Document passage: Begin

Hugging Face pretrained models integration

abdeladim-s / subsai

🎞️ Subtitles generation tool (Web-UI + CLI + Python package) powered by OpenAI's Whisper and its variants 🎞️

https://abdeladim-s.github.io/subsai/

GNU General Public License v3.0

1.15k stars 96 forks source link

Hugging Face pretrained models integration #128

Open mkatic007 opened 2 months ago

mkatic007 commented 2 months ago

Could you please explain how to add a Hugging Face pretrained model to work with your solution?

abdeladim-s commented 2 months ago

@mkatic007, I've added the hugging face implementation to the supported models. You can use any pretrained model from the hub as long as it is compatible with the Automatic Speech Recognition task. Please give it a try and let me know if you find any issues.

Document passage: End

Task instructions:
In the subsai thread, which task must a pretrained model from the Hugging Face hub be compatible with in order to be used?

Given records: Begin

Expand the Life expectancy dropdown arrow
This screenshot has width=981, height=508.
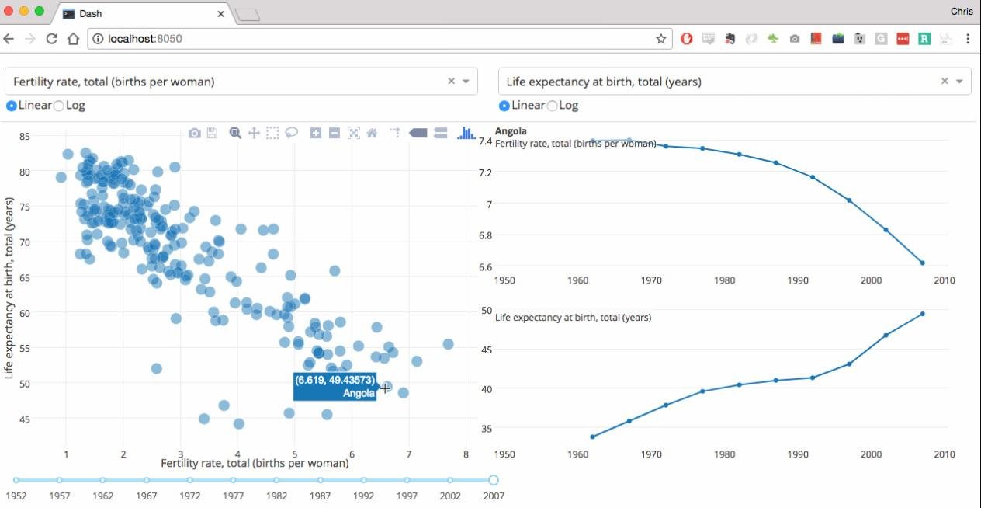click(x=959, y=82)
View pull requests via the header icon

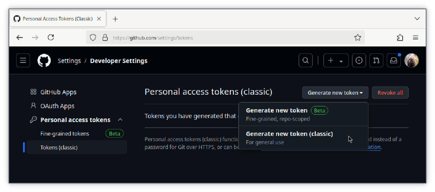pyautogui.click(x=376, y=60)
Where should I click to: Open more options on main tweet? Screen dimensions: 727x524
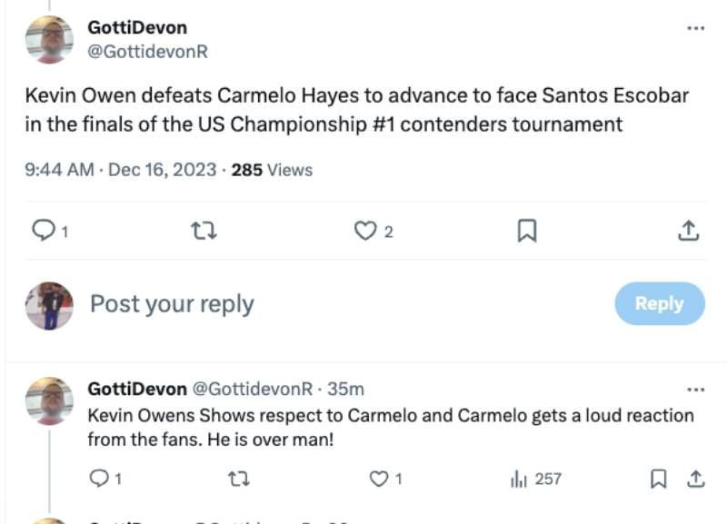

Given records: End

Output for this task:
It must be compatible with the Automatic Speech Recognition task.